- [Verilen Metin]:
____________________
Yeşil, kırmızı ve sarı mercimek; her mevsim kolayca bulabildiğimiz, mutfaklarımıza sık sık konuk ettiğimiz lezzetler ama son zamanlarda bu mercimeklere bir yenisi daha eklendi. Siyah mercimek olarak da anılan beluga mercimeğini de sıkça duyar olduk. Bu haftaki yazımda muhteşem bir karbonhidrat kaynağı olan bu besinin faydalarını sizlere anlatmak istiyorum…
Siyah mercimek olarak da bilinen beluga mercimeği, Türkiye’de yeni yeni kullanılan bir bakliyat çeşidi. Ancak bu bakliyatın tarihi M.Ö. 6 bin yıllarına kadar dayanıyor. Özellikle o dönemlerde, özellikle Nil Nehri, Fırat bölgesi ve Dicle Nehri yakınlarında yetiştirilmiştir. Bundan 8 bin yıl önce ise Anadolu ve Mezopotamya’da yetiştirilmiştir. Siyah mercimek, bu topraklara özgü bir mercimek olsa da 1900’lü yıllarda Amerika’da ticari olarak yetiştirilmeye başlanmıştır. Ülkemizde ise Ege ve Güney Anadolu bölgelerinde siyah mercimek yetiştiriciliği yapılıyor. Bu mercimeğin her mevsim kolay bir şekilde bulunması mümkündür çünkü dayanıklı bir yapıya sahiptir. Siyah, küçük ve parlak yüzeyli olan beluga mercimeği, beluga havyarına oldukça benzediğinden bu şekilde adlandırılmıştır.
____________________
- [Metni İnceleyin]:
1. Beluga mercimeği metnine göre bu mercimeğe neden bu adın verildiğini bir ila üç cümleyle açıklayın.
2. Beluga mercimeği hakkındaki metni kaldığı yerden sürdürün.

(Toplanan veri kayıtları)
____________________
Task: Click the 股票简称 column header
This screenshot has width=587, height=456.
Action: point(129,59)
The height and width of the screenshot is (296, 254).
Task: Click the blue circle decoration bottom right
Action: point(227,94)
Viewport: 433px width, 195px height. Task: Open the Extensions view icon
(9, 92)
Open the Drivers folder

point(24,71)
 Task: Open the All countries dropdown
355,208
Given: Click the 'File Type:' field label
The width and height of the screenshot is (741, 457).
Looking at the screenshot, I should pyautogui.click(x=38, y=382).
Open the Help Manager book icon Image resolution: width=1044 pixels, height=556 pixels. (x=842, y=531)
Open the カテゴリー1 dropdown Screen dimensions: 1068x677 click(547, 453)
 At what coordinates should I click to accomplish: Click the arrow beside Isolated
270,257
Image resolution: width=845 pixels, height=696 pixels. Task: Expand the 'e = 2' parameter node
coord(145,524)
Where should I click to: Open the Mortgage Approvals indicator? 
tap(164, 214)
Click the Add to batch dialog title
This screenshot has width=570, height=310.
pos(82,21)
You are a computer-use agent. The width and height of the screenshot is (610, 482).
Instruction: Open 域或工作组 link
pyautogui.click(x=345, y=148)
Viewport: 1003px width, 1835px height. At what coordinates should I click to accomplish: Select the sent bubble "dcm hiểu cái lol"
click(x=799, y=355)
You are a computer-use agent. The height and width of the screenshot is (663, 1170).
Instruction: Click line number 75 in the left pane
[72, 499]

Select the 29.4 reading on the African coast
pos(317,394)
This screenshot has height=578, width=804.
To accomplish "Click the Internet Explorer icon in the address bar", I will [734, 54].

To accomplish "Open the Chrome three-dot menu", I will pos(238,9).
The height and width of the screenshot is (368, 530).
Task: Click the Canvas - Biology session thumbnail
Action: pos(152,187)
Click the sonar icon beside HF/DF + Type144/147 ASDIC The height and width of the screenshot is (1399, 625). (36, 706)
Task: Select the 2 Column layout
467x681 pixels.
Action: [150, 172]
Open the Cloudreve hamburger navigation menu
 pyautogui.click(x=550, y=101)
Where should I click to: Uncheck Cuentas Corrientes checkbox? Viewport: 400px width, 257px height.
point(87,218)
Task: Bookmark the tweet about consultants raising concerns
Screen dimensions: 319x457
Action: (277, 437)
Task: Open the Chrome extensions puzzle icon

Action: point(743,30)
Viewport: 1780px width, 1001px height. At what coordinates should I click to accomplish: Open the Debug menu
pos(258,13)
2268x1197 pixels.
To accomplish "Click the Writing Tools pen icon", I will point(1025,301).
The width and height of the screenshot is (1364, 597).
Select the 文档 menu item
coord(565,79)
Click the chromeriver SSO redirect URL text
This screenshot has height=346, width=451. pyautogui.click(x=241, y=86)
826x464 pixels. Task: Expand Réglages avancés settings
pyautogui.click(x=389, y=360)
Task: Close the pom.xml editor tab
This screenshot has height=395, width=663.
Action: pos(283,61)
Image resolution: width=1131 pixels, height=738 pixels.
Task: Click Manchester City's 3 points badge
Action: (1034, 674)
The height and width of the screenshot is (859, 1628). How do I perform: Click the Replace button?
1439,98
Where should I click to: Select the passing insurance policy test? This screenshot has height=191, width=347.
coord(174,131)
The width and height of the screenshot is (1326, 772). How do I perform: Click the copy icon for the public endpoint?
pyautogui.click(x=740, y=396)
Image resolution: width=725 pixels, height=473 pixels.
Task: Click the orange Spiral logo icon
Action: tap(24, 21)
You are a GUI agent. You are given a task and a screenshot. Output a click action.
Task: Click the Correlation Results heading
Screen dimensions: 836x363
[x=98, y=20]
____________________
- [Görev Yanıtları]:
1. Beluga mercimeği siyah, küçük ve parlak yüzeyli olduğu için beluga havyarına oldukça benzer. Bu benzerlik yüzünden bu şekilde adlandırılmıştır.

2.
ANTİOKSİDAN ZENGİNİ
Beluga mercimeğini diğer mercimek çeşitlerinden ayıran en önemli özelliği siyah rengi. Antosiyanin adı verilen antioksidanlar sayesinde siyah rengini alan beluga mercimeği, bu sayede çeşitli hastalıklara karşı da kalkan görevinde diyebilirim. Antosiyaninler; şeftali, çilek, nar, kiraz, yaban mersini, böğürtlen, ahududu, kırmızı lahana, kırmızı soğan, patlıcan gibi koyu kırmızı, mavi, siyah meyve ve sebzelerde bulunan antioksidan özellikteki pigmentlerdir. Antosiyaninler, diğer antioksidanlara göre serbest radikal temizleme potansiyeli daha yüksek antioksidan kapasitelere sahiptir. Antosiyaninler, antioksidan savunmayı arttırarak kronik hastalık risklerini azaltır. Yapılan çok değerli bir çalışmada antosiyaninin tip 2 diyabetlilerde kan şekeri seviyelerinin yükselmesini engellediği ve insülin duyarlılığını artırdığı tespit edilmiştir. Ayrıca bu bileşiklerin, oksidatif hasarı ve inflamasyonu hafiflettiği, DNA hasarını onardığı, kanser hücrelerinde apoptozu tetiklediği, lipoprotein oksidasyonunu azalttığı, vasküler endotelyal fonksiyonunu iyileştirdiği böylece kardiyovasküler hastalıklardan koruduğu ve nörotoksisitenin iyileştirilmesine katkı sağlayarak Alzhemier’a karşı koruduğu tespit edilmiştir.